Opinion

. . . and decade that ruined it

Dr. Herbert I. London is a renaissance man — he’s run for mayor, governor and state comptroller; served as a dean and distinguished professor for decades at NYU; written or edited more than 25 books; and even recorded a top-30 hit, “

We’re Not Going Steady,” in 1961.

Though it all, he’s been a voice of conservatism, and his latest work, “The Transformational Decade” (University Press of America) is no different — making a strong case that 3,000 years of tradition and success have been discarded in the past 10 years.

Traditional marriage is under assault, and a majority of births to women under 30 occur without the benefit of matrimony. “The liberal idea has been transmogrified into the libertine ideal,” London writes.

Zeroing in on the politically correct hijinks on many American campuses, London notes that university administrators make maximum efforts to ensure that nearly every kind of physical diversity (racial, ethnic, sexual orientation) is achieved except the diversity of thought. He cites an ISI study that concludes there is in fact “negative learning” for many students over four years of college study. “There is a trivial difference between college seniors and their freshman counterparts regarding knowledge of America’s heritage. Overall, college seniors failed the civic literacy exam.”

“Political know nothings,” estimates London, now “constitute 25% to 35% of the electorate.”

London catalogues how as the decade unfolded, negative trends accelerated. An individual’s right to be left alone, for example, seems to be evaporating. London focuses on Facebook’s inherent appeal to narcissism, concluding that “anonymity is a dying institution.”

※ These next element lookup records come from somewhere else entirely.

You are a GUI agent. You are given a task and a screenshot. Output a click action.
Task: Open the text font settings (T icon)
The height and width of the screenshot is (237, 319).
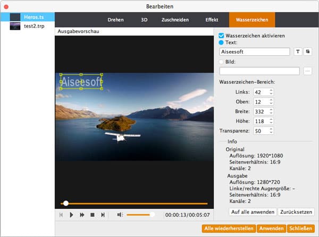298,51
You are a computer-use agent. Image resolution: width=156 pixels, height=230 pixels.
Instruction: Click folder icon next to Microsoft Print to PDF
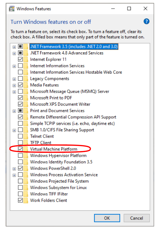point(26,98)
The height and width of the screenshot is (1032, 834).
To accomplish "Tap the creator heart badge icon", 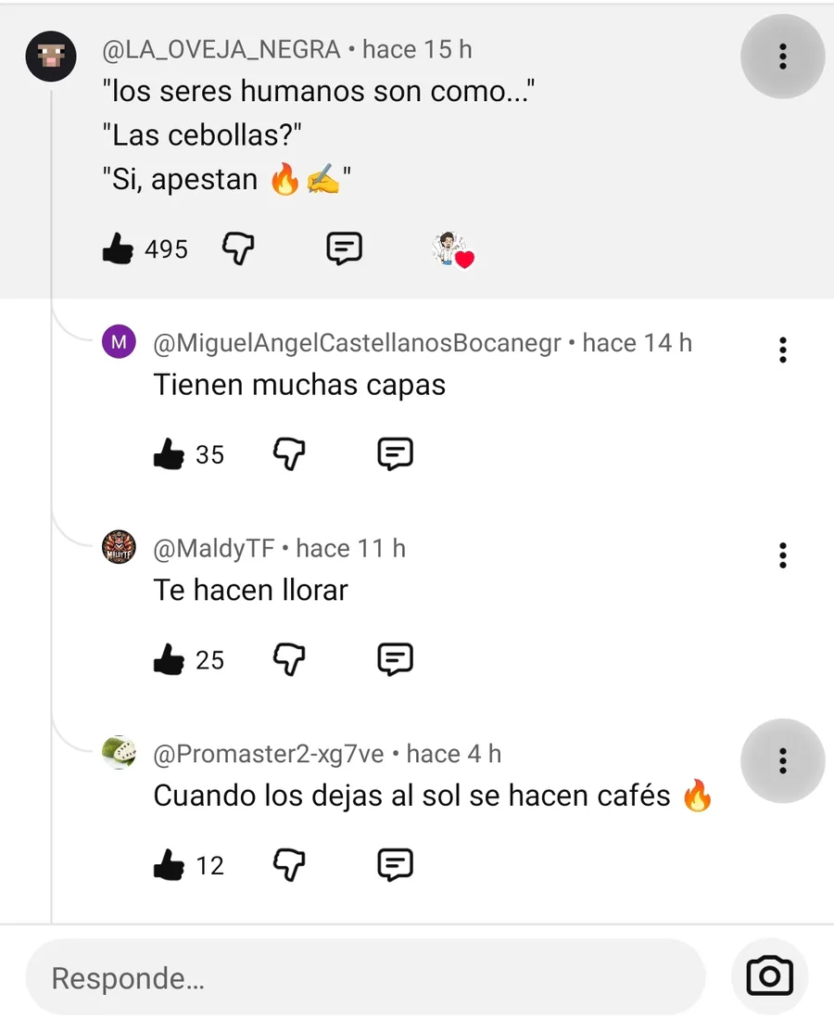I will [452, 249].
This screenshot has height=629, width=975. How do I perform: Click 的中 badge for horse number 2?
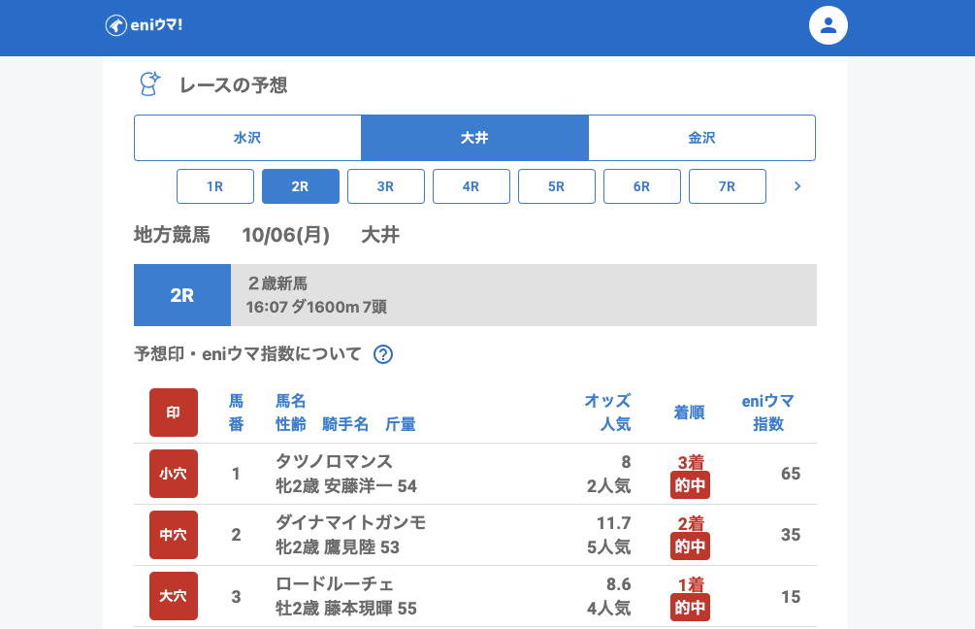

Those of us who came of age in the 1960s might argue that many transforming negative forces, such as recreational drug use, environmental fanaticism, libertinism and anti-military bigotry got their geneses in that decade, as did a new appetite for entitlements. Hence, were the Sixties more “transforming” than the Aughts?

London says no, arguing that 2000-10 was the “efflorence” of the forces unleashed in the 1960s. And, he warns, the “degradation of the culture” may be with us forever, quoting the great historian Toynbee: “Civilizations die as a result of suicide, not murder.”